Haemoglobin and erythrocytes are indicators of the oxygen uptake capacity of birds. They give information about the average cell size, the amount of haemoglobin and the proportion of haemoglobin content in erythrocytes. Mean Corpuscular Haemoglobin Concentration is a precise red blood cell index. Its higher levels in the blood indicate haemolysis. Platelets play an important role in the healing process of injury. All these haematological parameters help to elaborate the metabolic status of birds. They also highlight nutritional deficiencies of birds (Dimitrijević et al. 2016). Many studies have been done to profile haematological parameters of pheasants (Hauptmanova et al. 2006; Masek et al. 2007; Kececi and ÇÖL 2011; Hrabcakova et al. 2014). Few studies have focused on peafowls (Samour et al. 2010; Xiao-xia et al., 2015; Kumar et al. 2017). All the studies have focused on either providing reference haematological values or checking the effect of sex and age on these values. Anti-helminthic drug studies have been mostly done to check the comparative efficacy of one or more drugs against gastrointestinal parasites in peafowls (Ashraf et al. 2002; Basit et al. 2014), pheasants (Draycott et al. 2006) and other birds (Schou and Permin 2003; Grandemange et al. 2007; Tucker et al. 2007; Khan et al. 2010).

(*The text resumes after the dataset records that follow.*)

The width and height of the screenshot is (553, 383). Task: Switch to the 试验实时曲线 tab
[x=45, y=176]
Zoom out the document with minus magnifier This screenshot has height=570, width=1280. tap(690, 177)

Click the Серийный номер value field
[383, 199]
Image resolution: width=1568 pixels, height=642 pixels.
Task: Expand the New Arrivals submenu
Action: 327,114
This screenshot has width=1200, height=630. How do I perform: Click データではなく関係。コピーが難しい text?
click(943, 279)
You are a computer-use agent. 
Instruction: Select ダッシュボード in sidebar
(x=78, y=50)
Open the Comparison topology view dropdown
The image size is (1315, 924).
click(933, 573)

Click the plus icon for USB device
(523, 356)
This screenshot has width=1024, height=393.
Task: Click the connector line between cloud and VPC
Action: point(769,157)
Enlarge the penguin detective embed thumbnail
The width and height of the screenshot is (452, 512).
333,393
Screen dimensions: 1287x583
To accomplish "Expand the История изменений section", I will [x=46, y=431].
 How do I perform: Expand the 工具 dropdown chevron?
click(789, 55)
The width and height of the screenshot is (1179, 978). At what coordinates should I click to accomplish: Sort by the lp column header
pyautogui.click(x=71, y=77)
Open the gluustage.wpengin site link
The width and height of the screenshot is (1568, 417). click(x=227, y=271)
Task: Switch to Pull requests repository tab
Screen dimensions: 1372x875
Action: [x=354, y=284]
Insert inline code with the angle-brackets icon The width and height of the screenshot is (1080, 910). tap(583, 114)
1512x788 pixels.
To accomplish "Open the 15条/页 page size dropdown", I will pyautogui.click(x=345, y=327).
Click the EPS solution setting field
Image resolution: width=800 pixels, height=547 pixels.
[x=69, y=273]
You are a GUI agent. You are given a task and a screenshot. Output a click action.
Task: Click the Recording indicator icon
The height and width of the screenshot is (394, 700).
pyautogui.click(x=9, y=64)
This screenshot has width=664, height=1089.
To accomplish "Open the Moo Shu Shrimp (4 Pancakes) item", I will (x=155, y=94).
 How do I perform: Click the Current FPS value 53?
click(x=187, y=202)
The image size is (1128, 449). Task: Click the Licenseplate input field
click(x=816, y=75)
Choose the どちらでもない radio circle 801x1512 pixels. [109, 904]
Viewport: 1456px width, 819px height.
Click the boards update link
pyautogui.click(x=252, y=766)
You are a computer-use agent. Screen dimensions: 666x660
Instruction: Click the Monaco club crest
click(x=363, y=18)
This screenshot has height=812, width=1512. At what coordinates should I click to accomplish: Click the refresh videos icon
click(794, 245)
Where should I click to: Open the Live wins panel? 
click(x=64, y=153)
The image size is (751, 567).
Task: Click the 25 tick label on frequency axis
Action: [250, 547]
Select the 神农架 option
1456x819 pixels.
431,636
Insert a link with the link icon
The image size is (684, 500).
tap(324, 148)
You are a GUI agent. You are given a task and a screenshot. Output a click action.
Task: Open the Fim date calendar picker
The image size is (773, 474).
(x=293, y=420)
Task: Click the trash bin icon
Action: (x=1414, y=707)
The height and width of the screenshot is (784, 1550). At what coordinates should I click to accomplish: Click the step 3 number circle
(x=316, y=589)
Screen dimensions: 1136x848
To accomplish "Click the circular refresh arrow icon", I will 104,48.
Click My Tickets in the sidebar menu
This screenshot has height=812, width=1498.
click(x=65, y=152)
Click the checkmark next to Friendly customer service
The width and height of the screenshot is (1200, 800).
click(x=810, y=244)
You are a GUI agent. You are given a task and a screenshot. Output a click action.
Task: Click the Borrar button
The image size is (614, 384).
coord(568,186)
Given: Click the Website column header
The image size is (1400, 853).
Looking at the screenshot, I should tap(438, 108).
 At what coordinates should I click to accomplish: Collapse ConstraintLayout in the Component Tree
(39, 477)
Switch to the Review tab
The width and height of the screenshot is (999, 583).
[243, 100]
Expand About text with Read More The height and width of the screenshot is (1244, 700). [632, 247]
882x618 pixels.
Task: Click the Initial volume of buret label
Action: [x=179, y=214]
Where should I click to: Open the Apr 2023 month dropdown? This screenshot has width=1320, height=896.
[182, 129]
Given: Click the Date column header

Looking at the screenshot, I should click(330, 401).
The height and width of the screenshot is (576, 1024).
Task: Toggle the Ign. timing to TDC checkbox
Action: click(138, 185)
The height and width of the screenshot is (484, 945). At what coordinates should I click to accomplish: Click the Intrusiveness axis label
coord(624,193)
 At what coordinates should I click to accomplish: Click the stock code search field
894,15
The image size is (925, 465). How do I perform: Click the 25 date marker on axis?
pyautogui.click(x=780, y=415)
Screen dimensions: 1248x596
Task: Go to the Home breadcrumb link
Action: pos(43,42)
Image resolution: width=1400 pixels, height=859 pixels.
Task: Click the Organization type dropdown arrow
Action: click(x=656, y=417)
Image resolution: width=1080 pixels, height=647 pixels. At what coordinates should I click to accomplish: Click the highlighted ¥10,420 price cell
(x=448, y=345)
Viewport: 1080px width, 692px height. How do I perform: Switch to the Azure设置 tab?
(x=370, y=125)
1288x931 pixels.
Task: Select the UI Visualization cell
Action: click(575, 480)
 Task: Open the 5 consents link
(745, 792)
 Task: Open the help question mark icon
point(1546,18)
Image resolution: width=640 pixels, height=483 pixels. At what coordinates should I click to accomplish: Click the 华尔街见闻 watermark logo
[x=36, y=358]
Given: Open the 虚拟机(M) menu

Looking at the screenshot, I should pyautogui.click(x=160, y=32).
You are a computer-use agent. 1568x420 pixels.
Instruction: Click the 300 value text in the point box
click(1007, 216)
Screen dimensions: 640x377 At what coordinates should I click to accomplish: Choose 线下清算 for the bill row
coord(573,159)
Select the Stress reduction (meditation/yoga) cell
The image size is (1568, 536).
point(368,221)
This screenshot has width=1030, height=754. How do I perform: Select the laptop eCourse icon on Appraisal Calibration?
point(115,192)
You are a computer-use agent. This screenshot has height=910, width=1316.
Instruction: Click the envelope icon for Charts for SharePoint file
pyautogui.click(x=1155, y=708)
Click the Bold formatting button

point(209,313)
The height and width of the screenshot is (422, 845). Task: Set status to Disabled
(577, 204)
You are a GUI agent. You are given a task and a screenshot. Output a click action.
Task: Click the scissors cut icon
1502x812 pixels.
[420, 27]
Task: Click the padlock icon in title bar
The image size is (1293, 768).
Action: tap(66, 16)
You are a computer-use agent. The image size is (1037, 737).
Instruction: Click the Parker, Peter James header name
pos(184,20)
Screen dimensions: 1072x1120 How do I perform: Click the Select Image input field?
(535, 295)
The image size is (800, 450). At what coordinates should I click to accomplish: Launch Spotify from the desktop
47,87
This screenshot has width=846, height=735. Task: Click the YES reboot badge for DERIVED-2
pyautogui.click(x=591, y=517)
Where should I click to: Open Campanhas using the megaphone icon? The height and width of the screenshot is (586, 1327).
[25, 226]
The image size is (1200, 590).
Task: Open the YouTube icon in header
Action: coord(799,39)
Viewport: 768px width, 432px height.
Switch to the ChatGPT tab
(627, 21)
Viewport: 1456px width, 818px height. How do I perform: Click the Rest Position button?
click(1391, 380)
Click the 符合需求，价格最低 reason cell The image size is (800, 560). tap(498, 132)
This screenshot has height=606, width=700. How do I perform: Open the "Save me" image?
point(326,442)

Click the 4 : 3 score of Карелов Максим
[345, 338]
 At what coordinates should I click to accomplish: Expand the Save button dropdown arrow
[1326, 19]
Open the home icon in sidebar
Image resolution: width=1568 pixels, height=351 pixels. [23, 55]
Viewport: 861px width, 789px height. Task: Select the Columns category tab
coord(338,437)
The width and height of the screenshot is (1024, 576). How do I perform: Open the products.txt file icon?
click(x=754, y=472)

The present research was designed to investigate the combined effect of parasite load and drugs (Albendazole and Levamisole) use on some haemotlogical parameters of peafowls. Results of this study have been compared with the taxonomically related and other avian species wherever possible. For the sake of equal comparison, units of haematological parameters in the literature were converted to units used in the current study.

2. Materials and methods

2.1. Sampling site

P. cristatus were sampled from the Jallo Wildlife Park in Punjab, Pakistan. The park was selected for the availability of Indian Peafowls in ample numbers, permission to hold drug trials and permission for blood sampling. The selected Park is in a semi-arid plain area of Punjab at an elevation of 217 m. Its average temperature ranges 10-45°C with an average annual rainfall of about 628 mm (Figure 1).

Figure 1. Map of Punjab showing study sites.

2.2. Selection of Birds and trail set-p

Twenty Indian Peafowls aged between 3 and 6 years and weighed 3.5–5 kg were selected. These peafowls represented no signs of illness or disease. Sampling was done in the non-breeding season from September to October 2022. Feed and water were given as per routine. Peafowls were not shifted to new cages for trial to avoid additional stress. For the control group birds from each cage were randomly sampled. Since birds were never moved to new cages, there was no need for an acclimatization period. It was made sure that all factors (season, nutrition and cages) remained the same so that the comparative effect of both drugs on haematological parameters could be observed.

2.3. Sampling plan and drug trial

For drug treatment, on day 1, when no drug was given twenty birds were sampled. This was considered as the control group. After first sampling all selected Peafowls were divided into two groups. One group was given Albendazole and the other group was given Levamisole. They were housed in separate cages for convenience. Peafowls were given single doses of Albendazole (20 mg/kg body weight) and Levamisole (25 mg/kg body weight) in drinking water as prescribed by the label. To make peafowls thirsty, water was removed from the cages one day before the administration of drugs. Drug-added water was changed twice a day to ensure efficient consumption of drugs. Fecal and blood samples were collected thrice, i.e. once from the control group on Day 1 before dividing into two treatment groups and twice (Day 7 and Day 15) after the administration of anti-helminthic drugs.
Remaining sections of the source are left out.